Он же чувствовал, что может сыграть роль более значительную, может.
Вот с таким настроением он и явился год назад к режиссеру Владимиру Михайловичу Петрову, когда узнал, что тот собирается ставить по сценарию Алексея Толстого фильм «Петр I». Конечно, это было дерзко — предлагать себя на главную роль, но ему казалось, что должно получиться. Роман Толстого читал с огромным интересом и представлял себе, как бы он сыграл ту или иную сцену…
Вспоминая о первой встрече с Петровым, Черкасов разволновался, закурил.
…В кабинете Петрова все дышало историей. На стенах гравюры петровского времени, на столе старинные карты. Над ними возвышался большой астрономический глобус, который когда-то принадлежал самому Петру. В углу стоял дорожный сундук царя. Режиссер согласился на кинопробу. Результаты были неутешительные: несмотря на тщательный грим, артист был мало похож на Петра. Владимир Михайлович пошутил:
— Ряшку для этого надо иметь!
«Ряшки» у него не было. Было худое, нервное лицо, в кино этого не скроешь. Ну что ж, не вышло так не вышло. На Петра пригласили Николая Симонова.
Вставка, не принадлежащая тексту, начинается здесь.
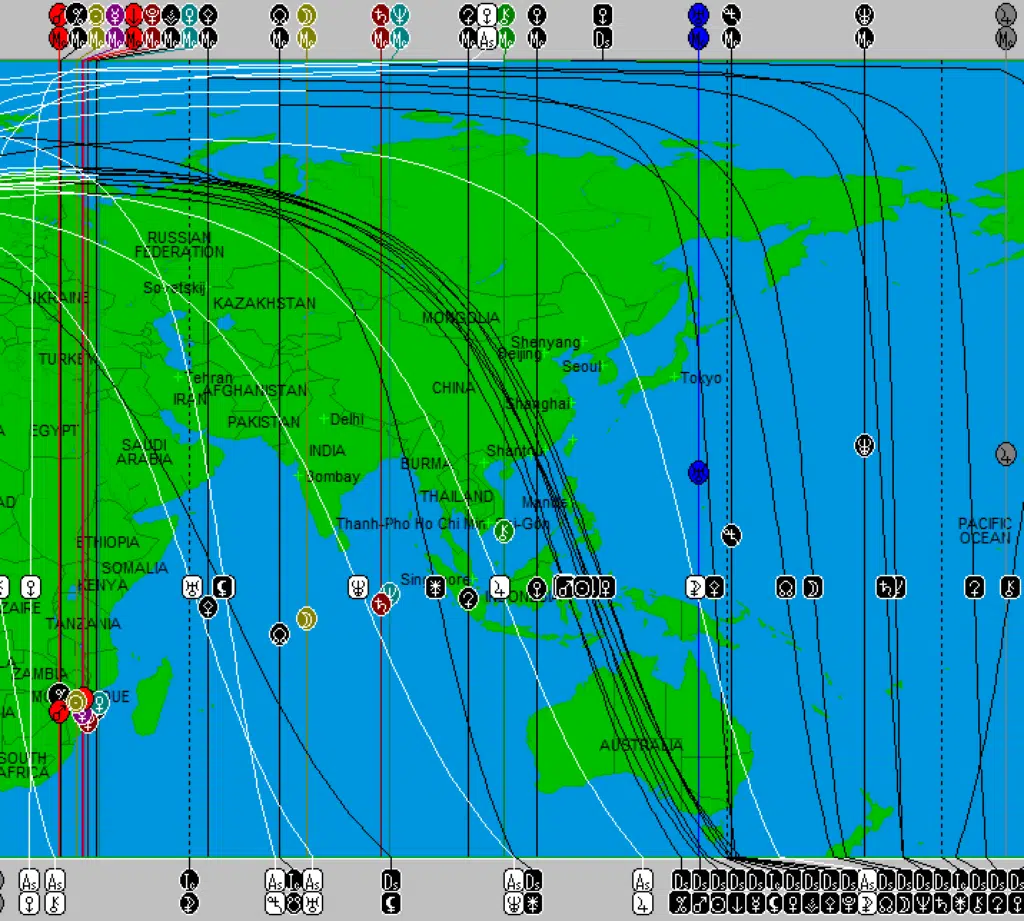This screenshot has width=1024, height=921.
Task: Select the white As box in the top header
Action: [486, 39]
А ему режиссер вдруг предложил сыграть сына Петра — царевича Алексея. Он подумал, согласился и начал работать. Владимир Михайлович Петров так объяснял ему суть образа:
— По нашему замыслу, Алексей диаметрально противоположен Петру — и с внешней стороны, и по своему характеру. Алексей — человек безвольный, в то же время очень злой, хитрый, упорный и скрытный. Он органически враждебен петровскому делу, отца своего ненавидит и боится. Не мудрено, что вокруг него группируется боярская и церковная оппозиция. Алексей становится знаменем всех реакционеров, чающих возврата к старому.
Черкасов начал работать как одержимый. Засел за книги. Ему казалось совершенно необходимым знать о своем герое все. За историческими сочинениями пришла очередь мемуаров, исторических романов, литературы XVIII века. Он часами пропадал на Петроградской стороне, в «домике Петра», ездил в Петергоф — дышал ароматом минувшего, пока всей кожей не начал ощущать неуместность мрачной фигуры Алексея, скажем, в «Мон-плезире». И содрогался, слыша иноземное, бесовское обращение отца — «зон»…
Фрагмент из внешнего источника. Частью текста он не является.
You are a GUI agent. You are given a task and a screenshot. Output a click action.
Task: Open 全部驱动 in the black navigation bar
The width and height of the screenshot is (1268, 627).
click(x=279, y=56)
Ему стала открываться бездна падения царского сына, причины отнюдь не личного конфликта с отцом. В какой-то момент ему показалось, что в сценарии просто не хватает материала, чтобы полностью раскрыть характер Алексея. Он начал уговаривать Петрова и Алексея Николаевича Толстого расширить текст, добавить хотя бы еще две-три сцены. Петров не соглашался, а он все уговаривал и уговаривал его, даже спорил. Ему хотелось показать отношения царевича с матерью, его детскую привязанность к отцу, показать Алексея в монастыре и вскрыть истоки его религиозного фанатизма. Все тщетно. Автор сценария и режиссер и без того вынуждены сокращать материал, отбирая для фильма наиболее существенное. Пришлось смириться. Но играть было чрезвычайно трудно. Часто нужно одной только фразой, одним жестом или движением, всего лишь поворотом головы вскрыть сложный и глубокий подтекст роли. Петров уверяет, что во второй серии будет легче играть. Там у Алексея довольно большие и, главное, последовательные сцены. Но до этого пока далеко, даже первая серия еще не закончена… На потолке и стенках купе появились тусклые отсветы вокзальных фонарей. Уже Бологое, надо поспать хоть немного — завтра на «Мосфильме» предстоит совсем нелегкий день…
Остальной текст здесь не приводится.